Twitter is having problems again and I have to admit it’s trying even my boundless patience. The closer you get to real-time services the more impatient people will be. I get it. The comparable instability of Flickr and del.icio.us back in the day felt less intense.
But I have to laugh at the Net Pundits giving Twitter a few weeks to live before it dies because “the luminaries” such Scoble, Winer, Arrington, etc. will leave. Do people really care if these one-way broadcasters who aren’t following them, aren’t listening to them, and who care as much or more about their statistics than anything either themselves or their followers might talk about, migrate elsewhere?

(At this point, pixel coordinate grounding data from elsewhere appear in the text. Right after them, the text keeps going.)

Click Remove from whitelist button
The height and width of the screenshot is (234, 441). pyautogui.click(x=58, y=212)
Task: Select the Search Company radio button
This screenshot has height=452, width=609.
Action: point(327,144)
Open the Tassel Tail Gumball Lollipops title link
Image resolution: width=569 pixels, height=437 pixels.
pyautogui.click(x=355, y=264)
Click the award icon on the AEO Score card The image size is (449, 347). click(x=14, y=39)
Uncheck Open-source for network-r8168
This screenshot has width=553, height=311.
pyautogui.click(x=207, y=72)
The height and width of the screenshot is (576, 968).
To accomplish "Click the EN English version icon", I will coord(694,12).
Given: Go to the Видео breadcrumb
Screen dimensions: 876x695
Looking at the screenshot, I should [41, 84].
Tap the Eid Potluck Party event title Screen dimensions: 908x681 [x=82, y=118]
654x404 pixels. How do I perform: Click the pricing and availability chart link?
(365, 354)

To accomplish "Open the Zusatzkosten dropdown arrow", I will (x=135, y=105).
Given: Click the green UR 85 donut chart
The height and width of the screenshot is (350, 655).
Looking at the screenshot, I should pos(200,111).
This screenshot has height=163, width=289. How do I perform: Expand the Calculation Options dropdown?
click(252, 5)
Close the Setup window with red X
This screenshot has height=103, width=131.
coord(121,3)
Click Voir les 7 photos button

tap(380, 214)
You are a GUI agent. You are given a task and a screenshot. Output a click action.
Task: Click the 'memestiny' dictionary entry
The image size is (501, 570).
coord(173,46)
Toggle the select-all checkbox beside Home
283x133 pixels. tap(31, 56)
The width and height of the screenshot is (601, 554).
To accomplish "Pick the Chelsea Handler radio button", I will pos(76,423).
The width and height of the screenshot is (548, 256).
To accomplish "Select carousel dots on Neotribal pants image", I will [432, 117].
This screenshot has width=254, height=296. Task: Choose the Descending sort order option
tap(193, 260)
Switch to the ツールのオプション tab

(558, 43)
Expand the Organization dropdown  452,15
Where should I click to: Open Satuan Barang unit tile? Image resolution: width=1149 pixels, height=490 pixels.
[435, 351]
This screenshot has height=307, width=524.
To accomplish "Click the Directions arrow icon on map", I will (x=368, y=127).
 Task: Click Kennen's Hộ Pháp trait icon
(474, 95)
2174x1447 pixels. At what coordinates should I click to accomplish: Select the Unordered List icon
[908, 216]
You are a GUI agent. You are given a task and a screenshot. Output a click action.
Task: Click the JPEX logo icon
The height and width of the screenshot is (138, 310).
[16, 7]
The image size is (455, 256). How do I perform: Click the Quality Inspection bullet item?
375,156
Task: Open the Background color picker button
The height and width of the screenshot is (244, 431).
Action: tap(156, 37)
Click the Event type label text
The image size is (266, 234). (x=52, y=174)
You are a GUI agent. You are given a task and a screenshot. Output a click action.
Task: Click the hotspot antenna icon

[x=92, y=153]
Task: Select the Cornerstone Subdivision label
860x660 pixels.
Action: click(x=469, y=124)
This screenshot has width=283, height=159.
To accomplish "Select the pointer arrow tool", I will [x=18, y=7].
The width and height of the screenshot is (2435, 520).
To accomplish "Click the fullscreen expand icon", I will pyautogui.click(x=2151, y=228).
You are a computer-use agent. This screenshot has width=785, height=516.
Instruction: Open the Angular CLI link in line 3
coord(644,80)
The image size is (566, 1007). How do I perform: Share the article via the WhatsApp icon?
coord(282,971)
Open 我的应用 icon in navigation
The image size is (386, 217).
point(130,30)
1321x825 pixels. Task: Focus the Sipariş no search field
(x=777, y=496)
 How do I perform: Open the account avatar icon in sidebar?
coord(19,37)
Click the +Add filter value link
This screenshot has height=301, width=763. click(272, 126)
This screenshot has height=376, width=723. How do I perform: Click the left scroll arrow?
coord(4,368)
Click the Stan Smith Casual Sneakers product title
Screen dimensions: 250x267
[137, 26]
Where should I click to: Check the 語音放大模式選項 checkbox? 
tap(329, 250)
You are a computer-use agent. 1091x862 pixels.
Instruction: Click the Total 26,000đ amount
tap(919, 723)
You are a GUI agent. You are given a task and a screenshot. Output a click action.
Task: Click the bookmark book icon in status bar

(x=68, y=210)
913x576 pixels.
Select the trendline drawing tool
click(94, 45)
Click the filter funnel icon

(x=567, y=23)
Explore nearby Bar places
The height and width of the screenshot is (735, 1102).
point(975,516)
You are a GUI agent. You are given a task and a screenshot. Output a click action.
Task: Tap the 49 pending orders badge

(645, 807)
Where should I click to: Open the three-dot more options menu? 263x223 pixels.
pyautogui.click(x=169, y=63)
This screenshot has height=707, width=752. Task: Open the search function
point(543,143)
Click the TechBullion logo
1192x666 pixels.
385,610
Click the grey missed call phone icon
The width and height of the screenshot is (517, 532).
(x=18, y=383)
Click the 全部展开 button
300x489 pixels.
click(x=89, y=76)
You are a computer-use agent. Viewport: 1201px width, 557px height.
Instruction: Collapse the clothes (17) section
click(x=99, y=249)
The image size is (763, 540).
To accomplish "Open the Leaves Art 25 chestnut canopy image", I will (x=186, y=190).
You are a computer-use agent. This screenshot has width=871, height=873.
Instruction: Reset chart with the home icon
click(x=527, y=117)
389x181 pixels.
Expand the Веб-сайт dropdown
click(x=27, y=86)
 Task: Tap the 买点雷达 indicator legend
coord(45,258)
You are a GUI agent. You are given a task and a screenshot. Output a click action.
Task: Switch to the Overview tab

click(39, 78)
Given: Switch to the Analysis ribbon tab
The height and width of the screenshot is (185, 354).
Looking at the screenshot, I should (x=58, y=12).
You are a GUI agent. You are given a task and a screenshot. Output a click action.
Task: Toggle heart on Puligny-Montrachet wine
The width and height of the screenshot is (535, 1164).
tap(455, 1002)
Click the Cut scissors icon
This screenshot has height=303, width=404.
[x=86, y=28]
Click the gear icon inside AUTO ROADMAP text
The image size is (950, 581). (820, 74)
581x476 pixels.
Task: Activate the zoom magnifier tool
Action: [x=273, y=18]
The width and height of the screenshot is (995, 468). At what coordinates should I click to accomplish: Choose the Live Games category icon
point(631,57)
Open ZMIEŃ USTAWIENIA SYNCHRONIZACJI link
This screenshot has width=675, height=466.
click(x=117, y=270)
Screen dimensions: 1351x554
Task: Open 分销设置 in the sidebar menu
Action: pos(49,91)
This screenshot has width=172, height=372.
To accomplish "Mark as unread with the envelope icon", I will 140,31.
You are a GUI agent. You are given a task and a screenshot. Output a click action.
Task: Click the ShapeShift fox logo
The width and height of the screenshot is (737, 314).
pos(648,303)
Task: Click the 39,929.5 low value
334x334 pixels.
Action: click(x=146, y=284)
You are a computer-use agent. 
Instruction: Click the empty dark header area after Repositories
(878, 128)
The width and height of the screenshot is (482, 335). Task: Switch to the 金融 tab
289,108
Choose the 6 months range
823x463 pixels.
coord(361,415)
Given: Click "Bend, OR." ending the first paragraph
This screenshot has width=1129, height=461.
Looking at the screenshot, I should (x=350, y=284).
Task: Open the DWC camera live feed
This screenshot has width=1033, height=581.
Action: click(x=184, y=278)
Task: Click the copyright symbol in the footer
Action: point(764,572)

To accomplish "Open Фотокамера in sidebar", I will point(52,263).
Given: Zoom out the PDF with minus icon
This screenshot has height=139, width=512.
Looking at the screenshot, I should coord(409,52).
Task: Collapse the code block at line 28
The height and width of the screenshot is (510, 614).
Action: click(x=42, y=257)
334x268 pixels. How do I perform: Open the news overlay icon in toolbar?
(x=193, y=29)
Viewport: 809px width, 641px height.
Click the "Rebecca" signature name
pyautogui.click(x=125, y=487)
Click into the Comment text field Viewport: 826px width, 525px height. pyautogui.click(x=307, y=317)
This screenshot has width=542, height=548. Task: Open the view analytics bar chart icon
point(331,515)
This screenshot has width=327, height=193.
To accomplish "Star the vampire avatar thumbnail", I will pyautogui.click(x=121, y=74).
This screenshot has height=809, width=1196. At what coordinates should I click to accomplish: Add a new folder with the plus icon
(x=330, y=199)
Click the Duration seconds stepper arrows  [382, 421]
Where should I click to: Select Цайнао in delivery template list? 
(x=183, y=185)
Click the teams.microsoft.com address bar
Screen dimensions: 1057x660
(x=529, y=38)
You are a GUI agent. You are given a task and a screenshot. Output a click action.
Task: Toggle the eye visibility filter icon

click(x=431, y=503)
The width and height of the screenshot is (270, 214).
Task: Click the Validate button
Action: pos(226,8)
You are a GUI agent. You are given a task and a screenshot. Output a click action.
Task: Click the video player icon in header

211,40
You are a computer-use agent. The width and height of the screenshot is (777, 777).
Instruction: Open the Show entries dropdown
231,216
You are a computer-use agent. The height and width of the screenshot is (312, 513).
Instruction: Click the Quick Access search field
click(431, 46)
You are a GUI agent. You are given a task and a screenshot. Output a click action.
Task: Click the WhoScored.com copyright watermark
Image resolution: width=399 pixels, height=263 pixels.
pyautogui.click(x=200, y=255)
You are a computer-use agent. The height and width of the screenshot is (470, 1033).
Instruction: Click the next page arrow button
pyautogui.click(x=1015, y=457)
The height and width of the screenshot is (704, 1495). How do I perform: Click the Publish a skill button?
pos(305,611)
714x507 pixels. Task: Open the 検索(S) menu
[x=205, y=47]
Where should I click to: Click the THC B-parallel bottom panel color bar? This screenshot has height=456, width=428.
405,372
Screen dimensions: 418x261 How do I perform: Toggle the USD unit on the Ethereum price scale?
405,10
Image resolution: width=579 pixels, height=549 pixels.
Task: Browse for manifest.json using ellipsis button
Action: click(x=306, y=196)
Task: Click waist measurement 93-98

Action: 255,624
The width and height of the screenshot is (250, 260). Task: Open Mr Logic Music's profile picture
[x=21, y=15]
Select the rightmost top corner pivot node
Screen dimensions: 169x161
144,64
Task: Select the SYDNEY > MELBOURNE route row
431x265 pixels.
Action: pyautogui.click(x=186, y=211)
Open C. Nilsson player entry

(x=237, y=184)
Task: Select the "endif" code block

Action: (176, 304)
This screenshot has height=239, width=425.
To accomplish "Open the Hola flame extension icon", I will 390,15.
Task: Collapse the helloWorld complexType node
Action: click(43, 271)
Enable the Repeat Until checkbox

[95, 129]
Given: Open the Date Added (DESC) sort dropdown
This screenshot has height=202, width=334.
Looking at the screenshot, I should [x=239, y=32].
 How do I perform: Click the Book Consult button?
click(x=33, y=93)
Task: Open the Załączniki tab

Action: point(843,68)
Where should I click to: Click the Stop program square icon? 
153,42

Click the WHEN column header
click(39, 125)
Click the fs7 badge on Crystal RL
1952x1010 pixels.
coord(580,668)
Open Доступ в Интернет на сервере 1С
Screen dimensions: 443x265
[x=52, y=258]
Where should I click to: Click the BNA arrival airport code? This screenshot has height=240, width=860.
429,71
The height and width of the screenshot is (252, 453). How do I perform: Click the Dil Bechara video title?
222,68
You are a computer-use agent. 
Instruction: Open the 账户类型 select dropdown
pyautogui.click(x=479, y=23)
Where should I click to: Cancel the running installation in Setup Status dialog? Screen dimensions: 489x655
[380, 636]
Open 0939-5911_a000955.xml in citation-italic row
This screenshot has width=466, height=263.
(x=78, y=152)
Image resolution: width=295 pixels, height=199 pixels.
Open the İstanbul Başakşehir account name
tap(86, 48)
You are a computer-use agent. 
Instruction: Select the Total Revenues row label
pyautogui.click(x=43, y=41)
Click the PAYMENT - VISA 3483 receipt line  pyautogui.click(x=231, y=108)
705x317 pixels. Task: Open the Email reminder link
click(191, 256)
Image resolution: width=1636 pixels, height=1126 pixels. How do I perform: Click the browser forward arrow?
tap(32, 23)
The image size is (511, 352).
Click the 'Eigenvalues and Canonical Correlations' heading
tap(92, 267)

I have a theory that the pundit migration would actually be a great boon to Twitter. I won’t miss anything actually important that the luminaries say– when they do it gets endlessly amplified in the tech guru echo chamber and I’m bound to hear the echo– and perhaps removing the load on the servers represented by stats-sluts and their ego-searching, Twitter Karma sifting, constantly shouting Tweet personae would improve system stability for the rest of us.
As for me, it’s a stand-off. I won’t move until a significant part of the group I follow moves. The platform pales in comparison to the people… I’d rather get the good stuff with the occasional speed-reducing hiccup than wander a desert landscape inhabited mostly by the bloated carcasses of the punditocracy erecting elaborate, Ozymandian structures to honor themselves.
You make a good point. The aftermath of high-profile departures, I think, will tell us a lot about why people were on Twitter in the first place; I suspect it’s a mixture of following the crowd and finding genuine value, but the proportions remain to be seen.
However, I’m far from confident that “leave” is so sure; I seem to recall Hugh McLeod “leaving” twitter only to return a few weeks later.
“Bloated carcasses” seems pretty harsh on the pundits; however, +1 for Shelley reference.
Certainly not all pundits are bloated carcasses… I leave it to one’s imaginationto decide which the label fits
Linked to this one after a twitter conversation about twitter influence on blog reading habits. Am quite taken with “The platform pales in comparison to the people⦔ It’s true. I’m not twittering because it’s cool, but because it’s been a terribly convenient and pleasant way to connect with a couple of good friends, and because it’s fostered a couple of new acquaintanceships of merit.